- _TASK DETAILS_
Wherever the word "perfecta" appears in a line of the data, that line should be copied.

[Stored data]
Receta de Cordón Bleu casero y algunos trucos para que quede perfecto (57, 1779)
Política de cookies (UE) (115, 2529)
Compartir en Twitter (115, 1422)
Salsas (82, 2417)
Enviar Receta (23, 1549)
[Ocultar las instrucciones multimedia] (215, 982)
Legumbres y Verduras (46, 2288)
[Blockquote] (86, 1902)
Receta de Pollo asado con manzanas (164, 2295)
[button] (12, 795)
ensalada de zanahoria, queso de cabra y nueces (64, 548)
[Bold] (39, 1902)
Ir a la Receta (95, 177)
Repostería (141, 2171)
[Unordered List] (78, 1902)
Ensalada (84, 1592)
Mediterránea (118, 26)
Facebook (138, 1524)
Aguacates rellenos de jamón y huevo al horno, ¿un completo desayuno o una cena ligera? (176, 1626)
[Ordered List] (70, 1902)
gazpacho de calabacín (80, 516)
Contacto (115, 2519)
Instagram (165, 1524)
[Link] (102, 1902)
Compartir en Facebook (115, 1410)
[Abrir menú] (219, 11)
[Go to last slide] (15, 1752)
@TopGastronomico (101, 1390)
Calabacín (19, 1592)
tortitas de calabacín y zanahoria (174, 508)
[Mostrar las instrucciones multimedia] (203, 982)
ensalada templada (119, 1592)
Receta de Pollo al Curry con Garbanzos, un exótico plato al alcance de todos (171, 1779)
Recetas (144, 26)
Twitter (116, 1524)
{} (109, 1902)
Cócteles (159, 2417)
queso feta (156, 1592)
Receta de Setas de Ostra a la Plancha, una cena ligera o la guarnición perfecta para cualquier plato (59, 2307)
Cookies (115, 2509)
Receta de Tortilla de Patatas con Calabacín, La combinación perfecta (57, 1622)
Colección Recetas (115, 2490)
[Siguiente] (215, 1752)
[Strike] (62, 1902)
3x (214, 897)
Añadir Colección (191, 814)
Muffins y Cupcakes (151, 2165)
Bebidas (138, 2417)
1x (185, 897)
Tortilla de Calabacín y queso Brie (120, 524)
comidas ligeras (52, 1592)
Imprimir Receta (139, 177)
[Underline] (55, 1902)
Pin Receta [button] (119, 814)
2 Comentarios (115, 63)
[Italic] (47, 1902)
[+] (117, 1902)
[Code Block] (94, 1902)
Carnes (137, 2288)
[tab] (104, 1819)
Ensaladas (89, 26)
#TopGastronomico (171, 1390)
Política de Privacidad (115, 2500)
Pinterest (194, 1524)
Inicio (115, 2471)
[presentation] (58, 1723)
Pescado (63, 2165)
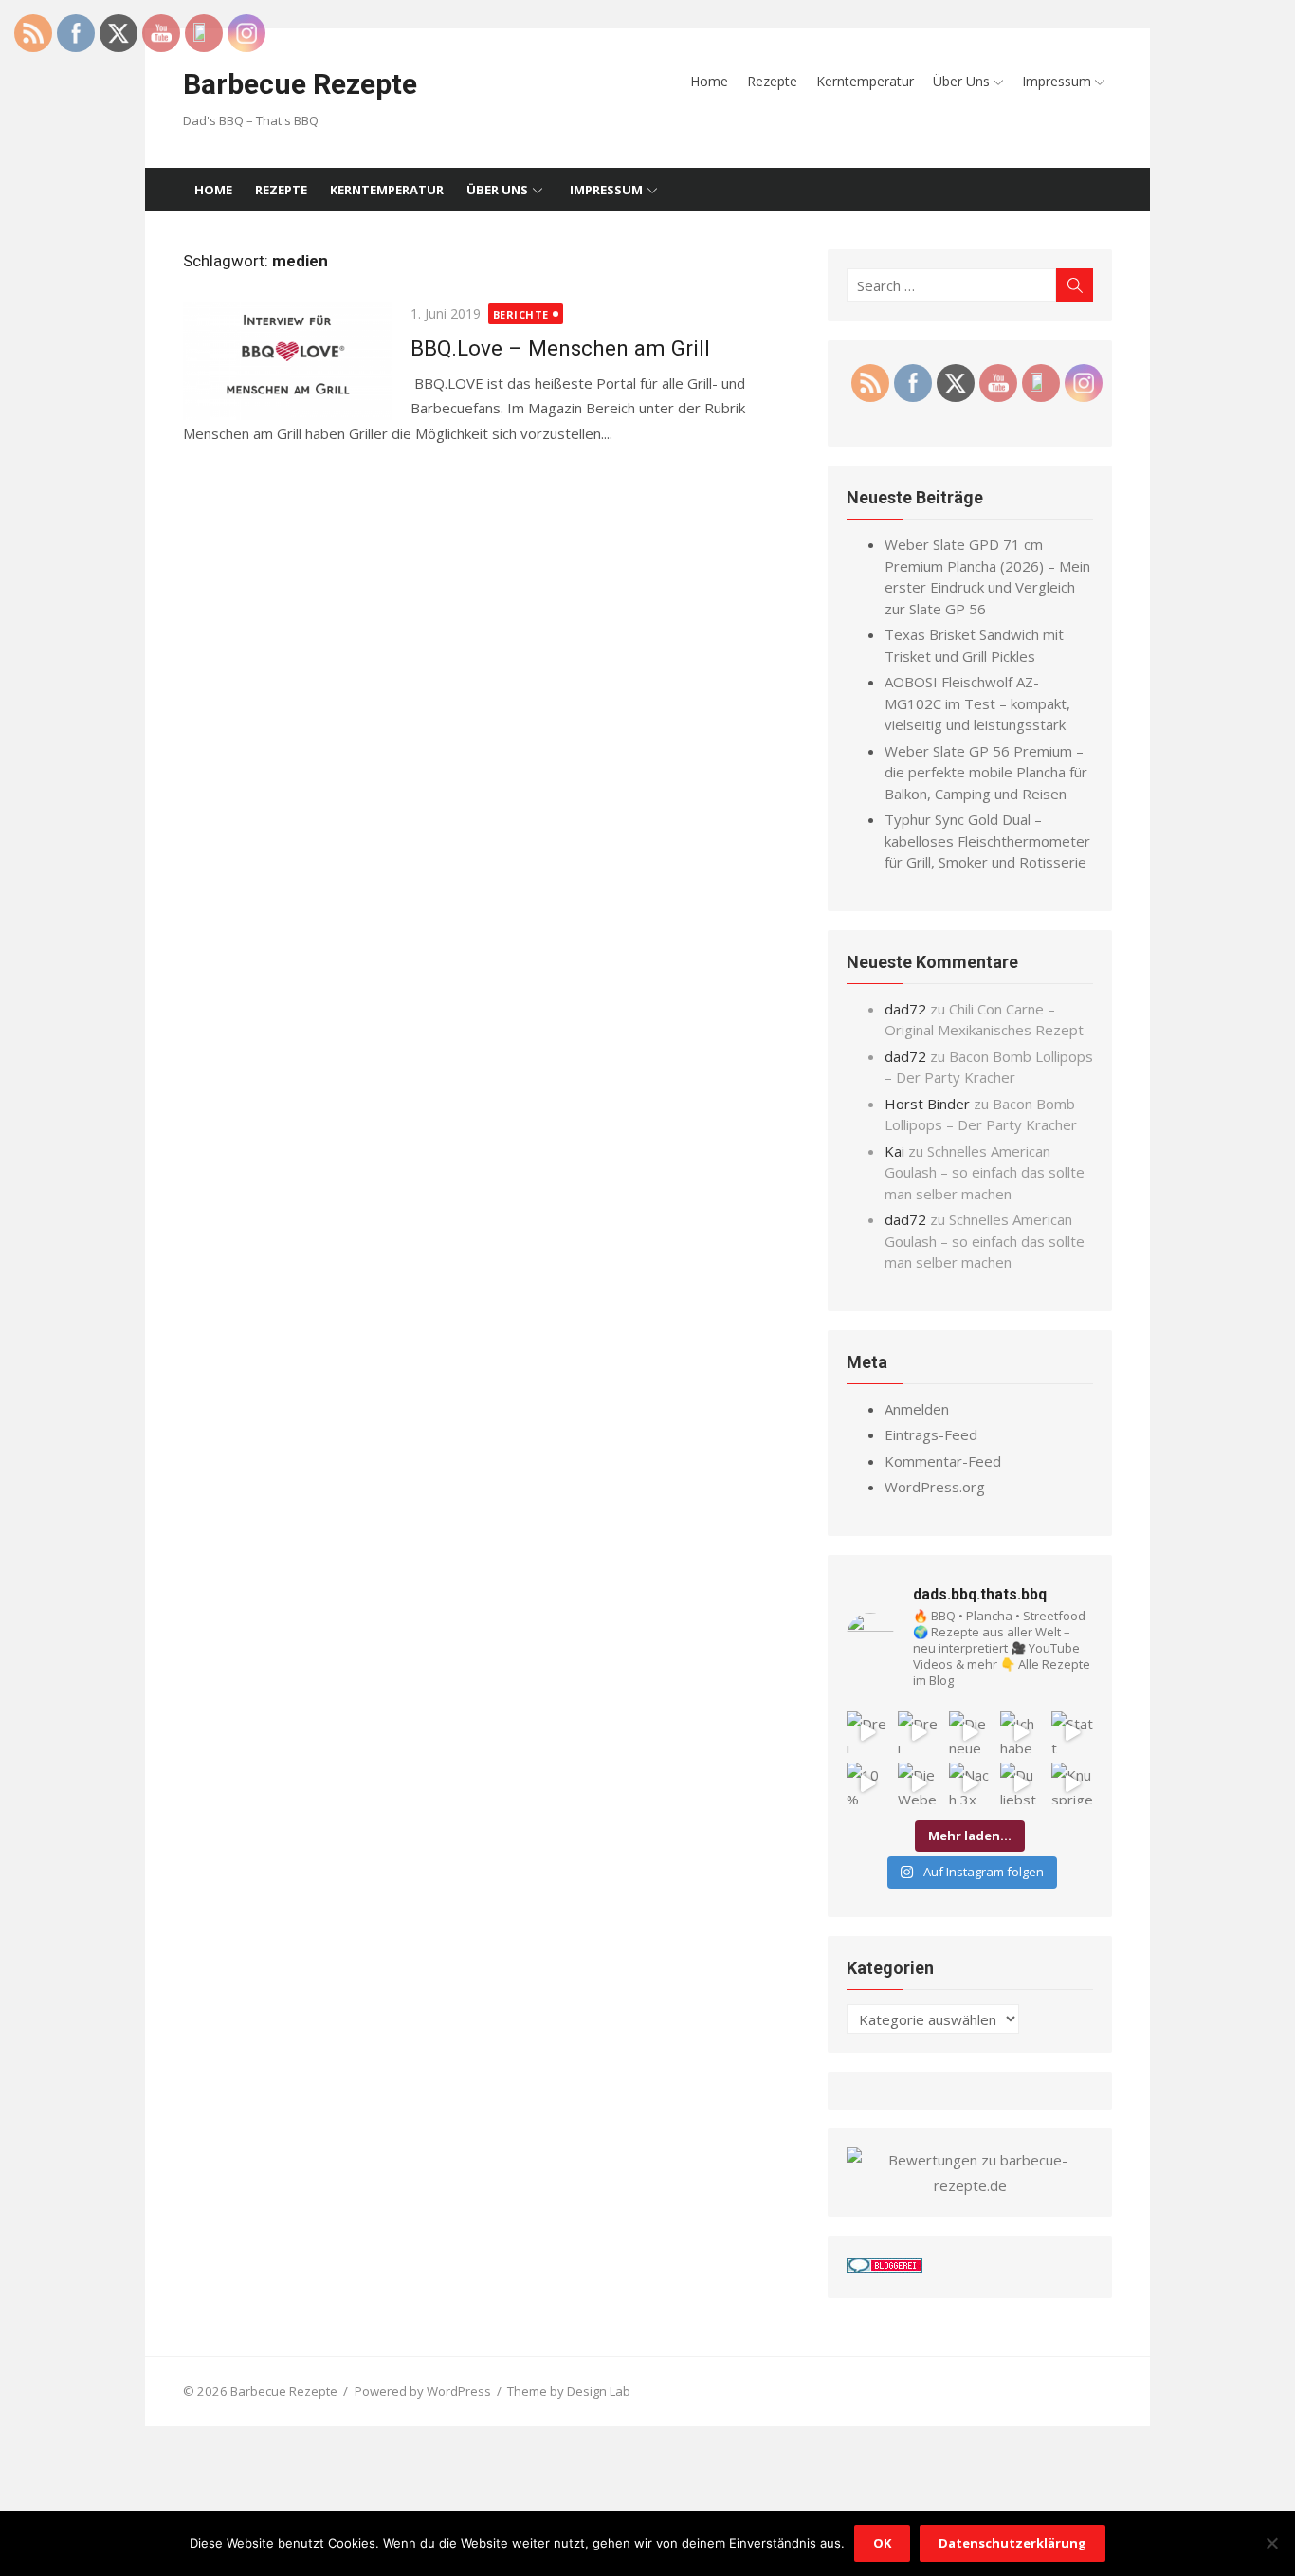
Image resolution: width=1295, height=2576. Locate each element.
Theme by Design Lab (568, 2391)
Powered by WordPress (423, 2391)
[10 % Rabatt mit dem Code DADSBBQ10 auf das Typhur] (867, 1783)
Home (709, 81)
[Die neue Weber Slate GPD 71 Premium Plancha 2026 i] (970, 1732)
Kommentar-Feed (943, 1461)
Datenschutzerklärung (1012, 2542)
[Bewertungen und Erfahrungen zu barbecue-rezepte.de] (970, 2185)
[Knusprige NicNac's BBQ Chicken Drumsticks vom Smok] (1072, 1783)
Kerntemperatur (865, 81)
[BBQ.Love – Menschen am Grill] (287, 361)
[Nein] (1271, 2542)
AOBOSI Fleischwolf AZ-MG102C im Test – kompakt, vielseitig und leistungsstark (977, 703)
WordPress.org (935, 1486)
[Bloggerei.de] (884, 2266)
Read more (652, 433)
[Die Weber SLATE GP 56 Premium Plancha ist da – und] (918, 1783)
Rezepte (772, 81)
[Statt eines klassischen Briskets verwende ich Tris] (1072, 1732)
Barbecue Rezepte (300, 83)
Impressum (1056, 81)
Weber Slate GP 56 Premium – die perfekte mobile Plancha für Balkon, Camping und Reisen (986, 772)
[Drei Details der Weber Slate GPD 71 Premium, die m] (867, 1732)
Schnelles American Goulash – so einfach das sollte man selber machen (985, 1172)
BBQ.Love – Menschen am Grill (560, 348)
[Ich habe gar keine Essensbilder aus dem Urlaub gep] (1021, 1732)
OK (882, 2542)
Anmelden (917, 1408)
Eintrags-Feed (931, 1434)
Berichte (521, 314)
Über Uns (961, 81)
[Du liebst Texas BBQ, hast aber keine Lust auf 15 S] (1021, 1783)
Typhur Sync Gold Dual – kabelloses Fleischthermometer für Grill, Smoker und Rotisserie (987, 840)
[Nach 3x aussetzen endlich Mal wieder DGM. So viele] (970, 1783)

- _RESULT OF THE EXERCISE_
Receta de Setas de Ostra a la Plancha, una cena ligera o la guarnición perfecta para cualquier plato (59, 2307)
Receta de Tortilla de Patatas con Calabacín, La combinación perfecta (57, 1622)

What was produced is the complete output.